**Work to be completed:**
Across all entries below, how many lines include "computer"? Only the number, please.

--- Data for this exercise Enclosed Below ---

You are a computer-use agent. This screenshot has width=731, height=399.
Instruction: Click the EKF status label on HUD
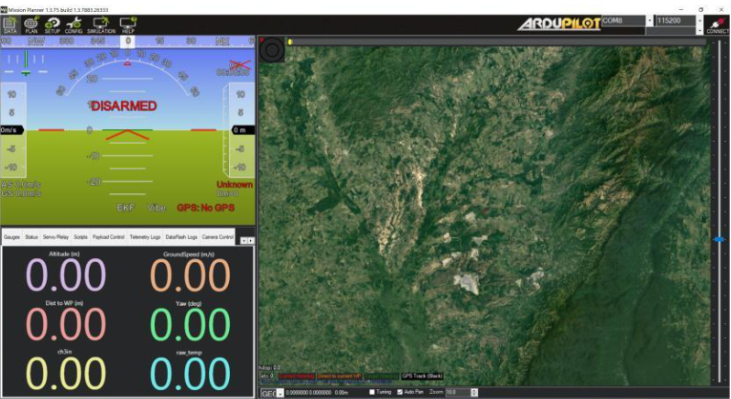pos(125,208)
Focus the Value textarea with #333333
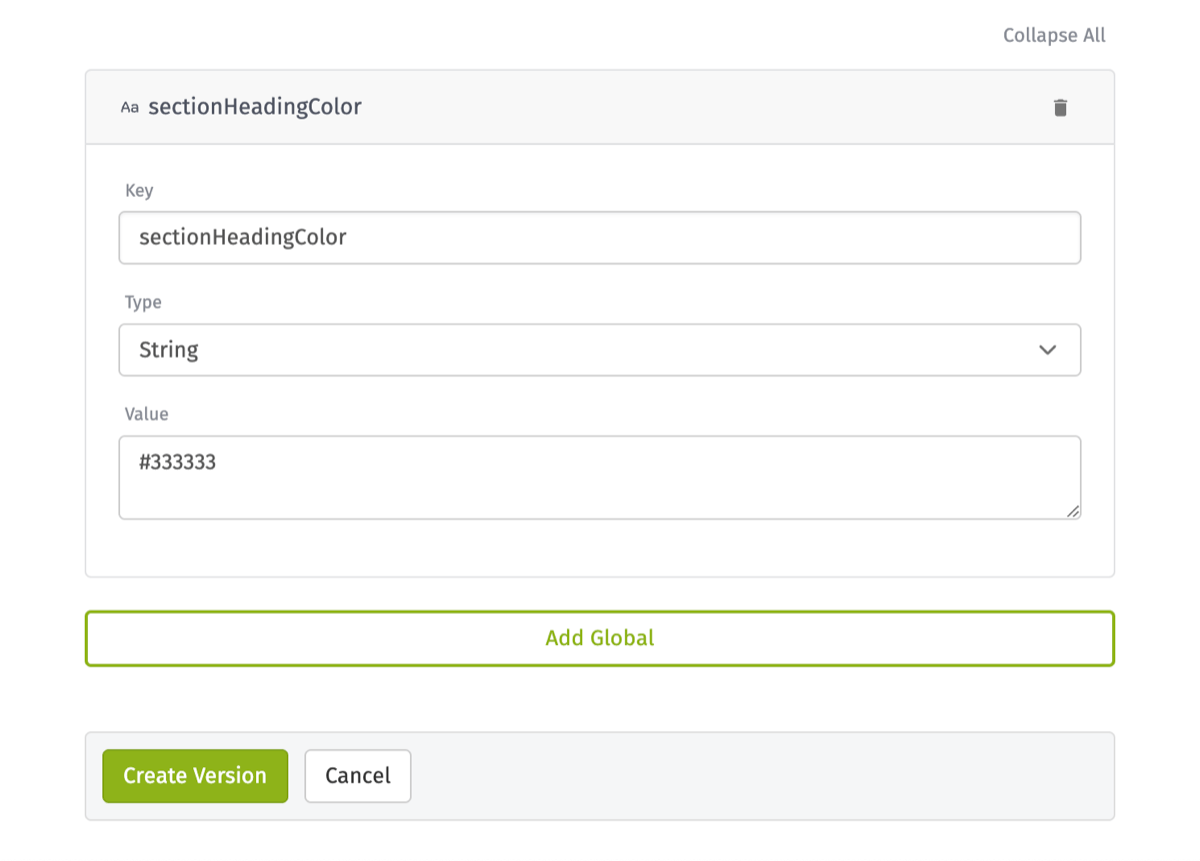The image size is (1200, 861). coord(600,478)
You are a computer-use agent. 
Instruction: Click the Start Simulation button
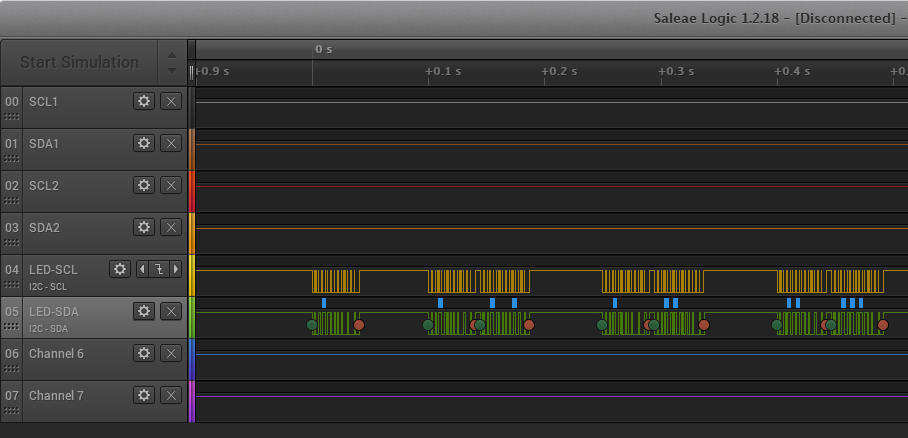(79, 62)
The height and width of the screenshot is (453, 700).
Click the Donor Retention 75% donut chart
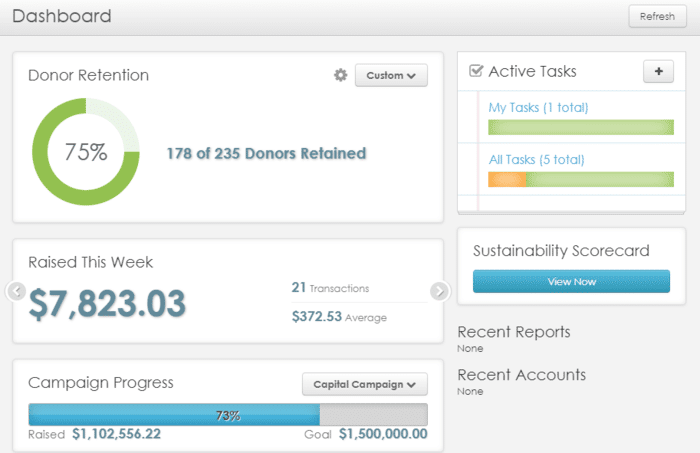point(86,152)
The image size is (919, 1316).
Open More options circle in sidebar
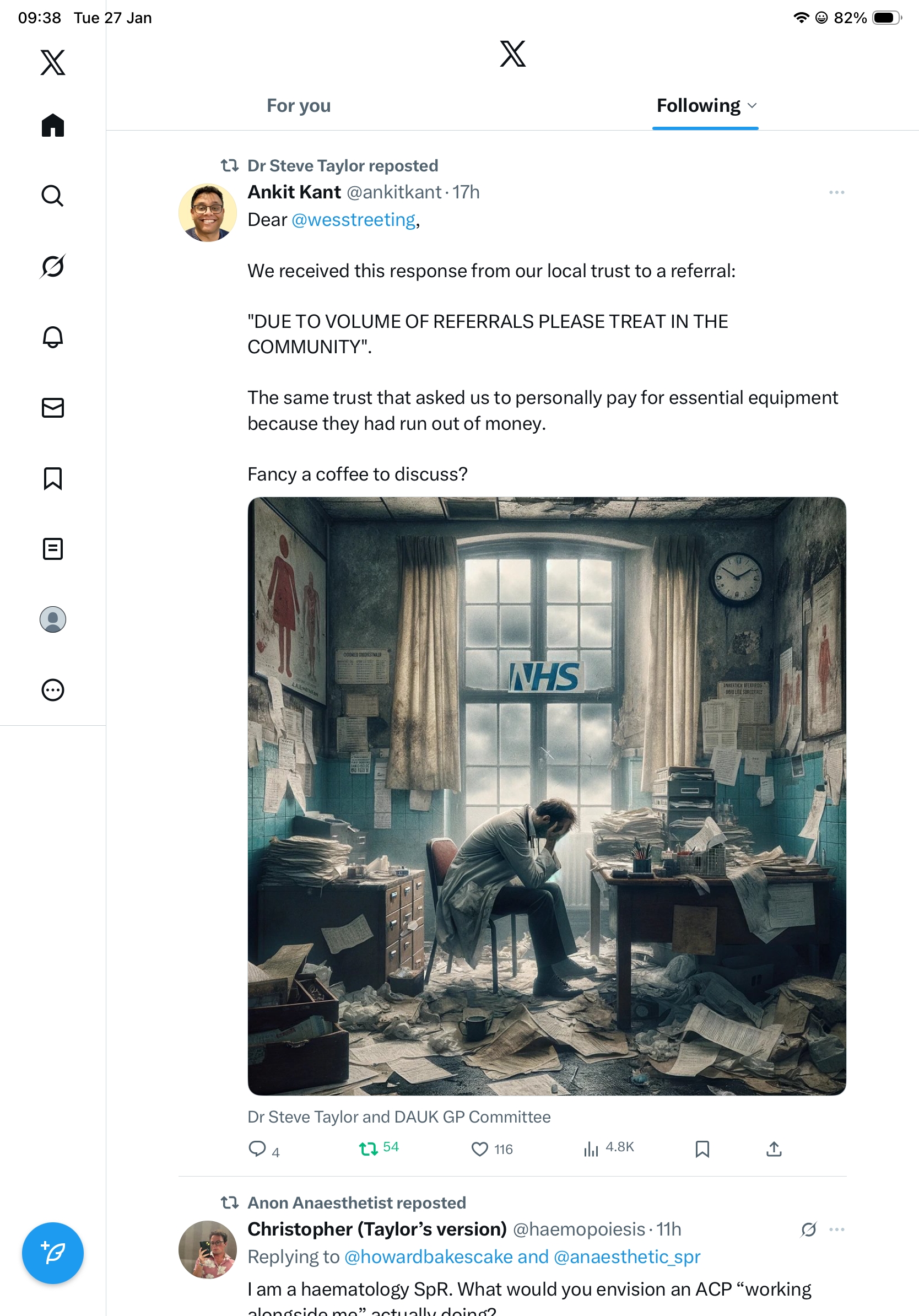click(x=53, y=689)
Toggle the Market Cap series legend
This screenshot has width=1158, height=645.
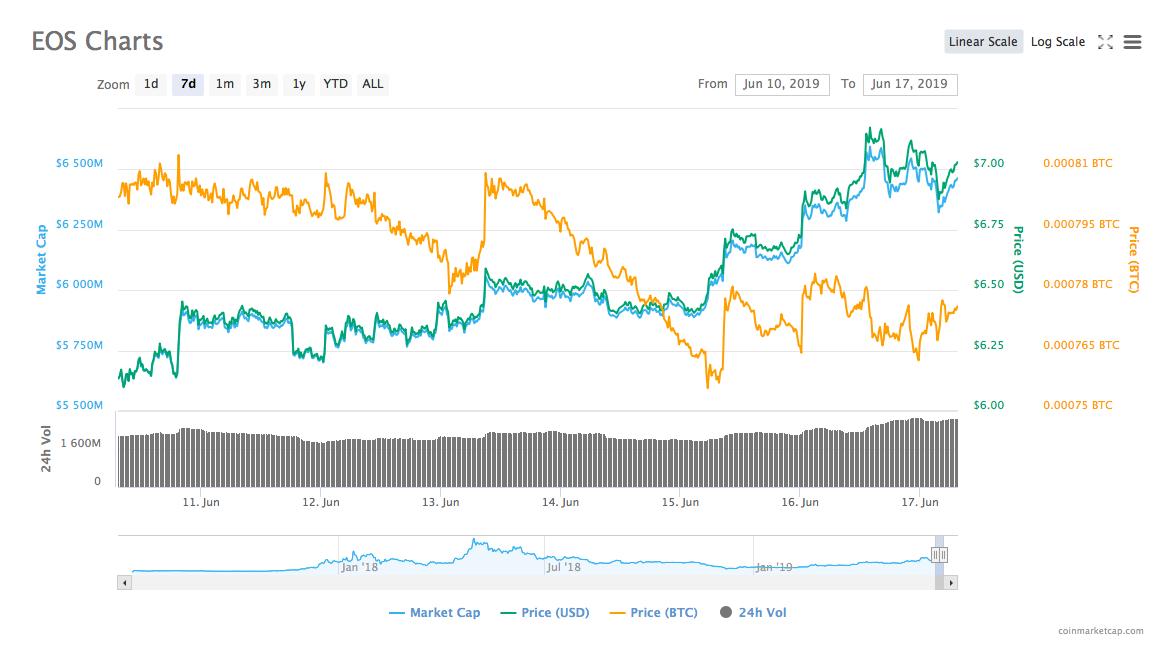(x=434, y=612)

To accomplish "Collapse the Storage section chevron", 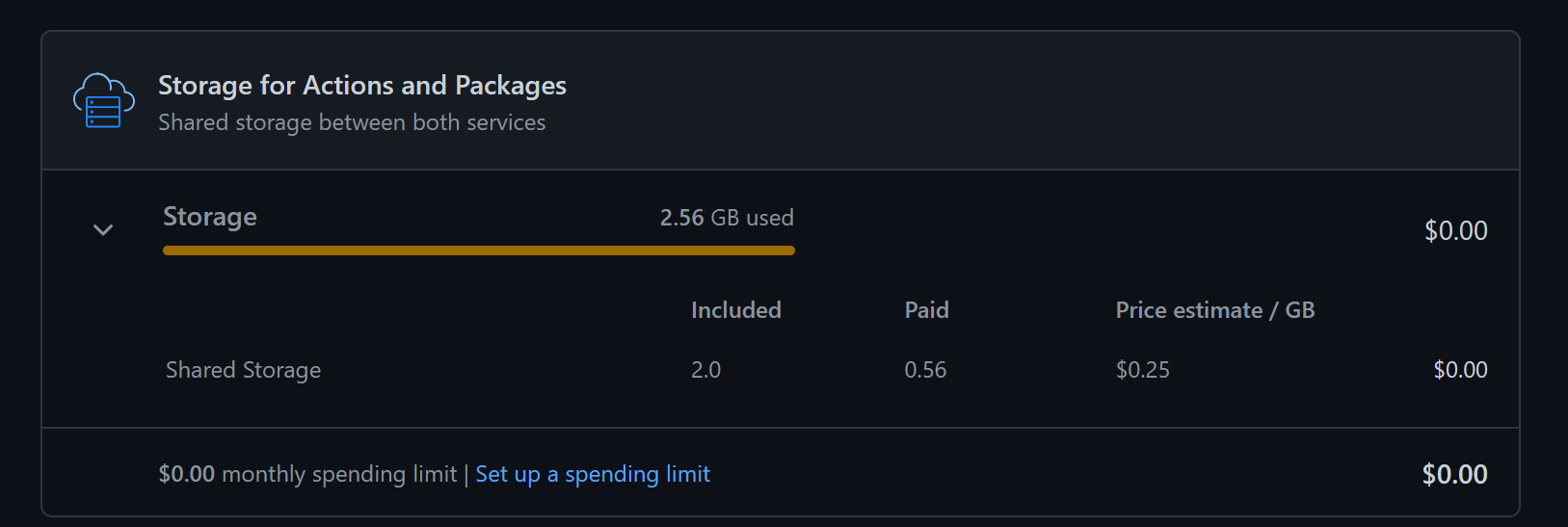I will point(103,229).
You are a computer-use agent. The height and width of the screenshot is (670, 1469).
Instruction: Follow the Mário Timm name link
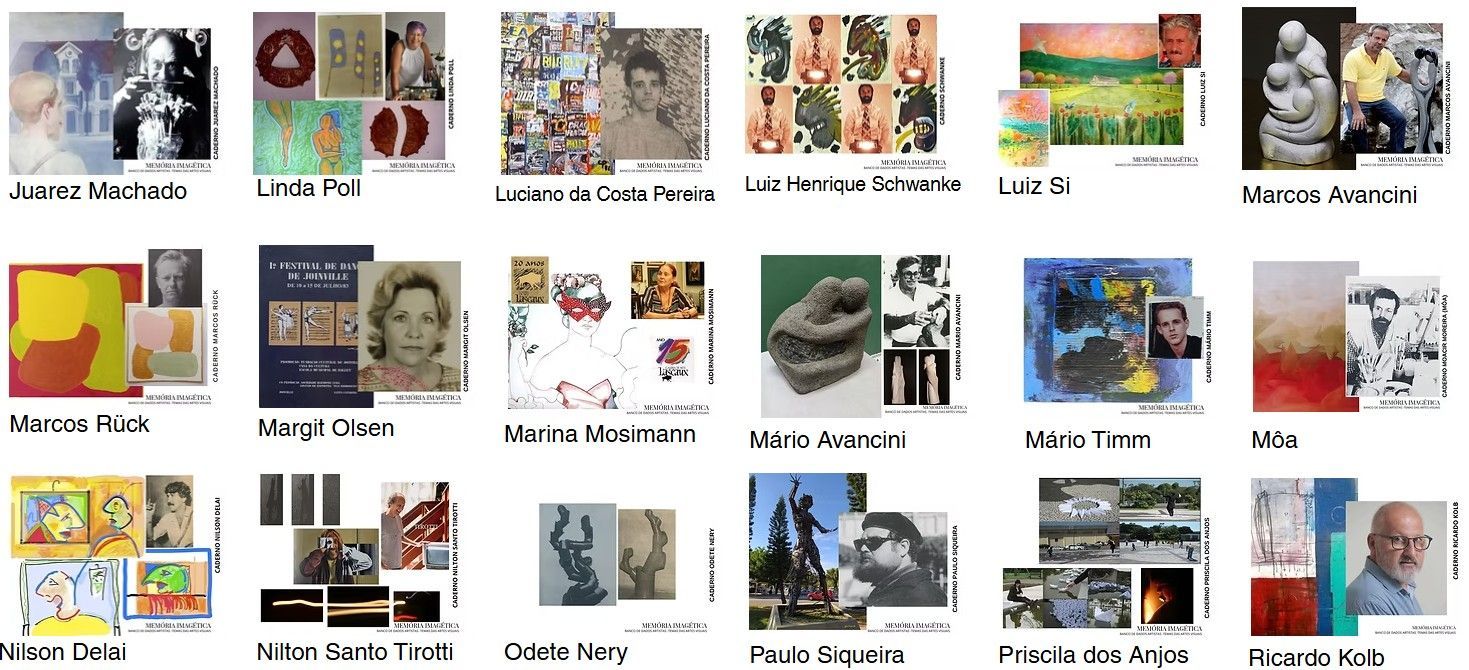click(1088, 440)
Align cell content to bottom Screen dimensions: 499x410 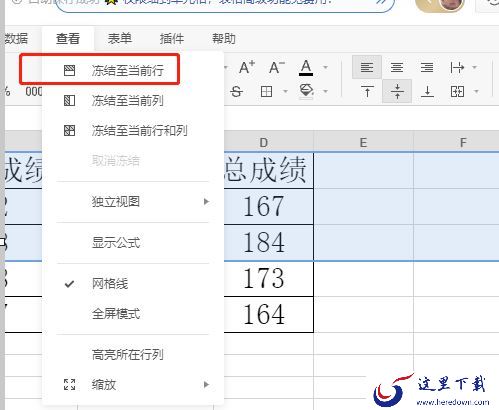tap(427, 91)
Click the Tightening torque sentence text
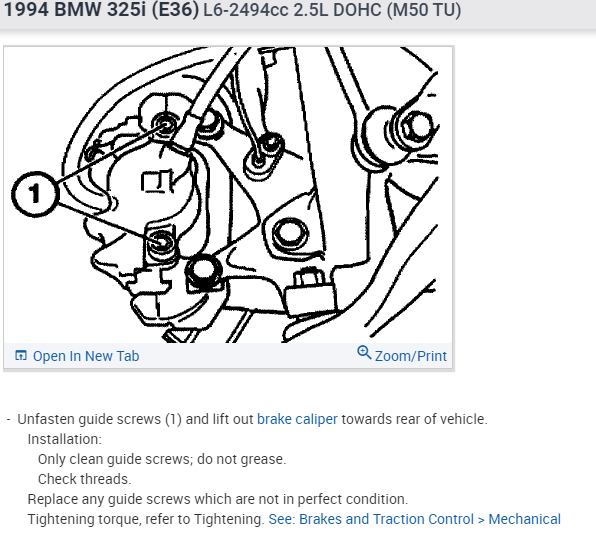 [146, 519]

--- End of Enclosed Data for this exercise ---

**The answer:**
3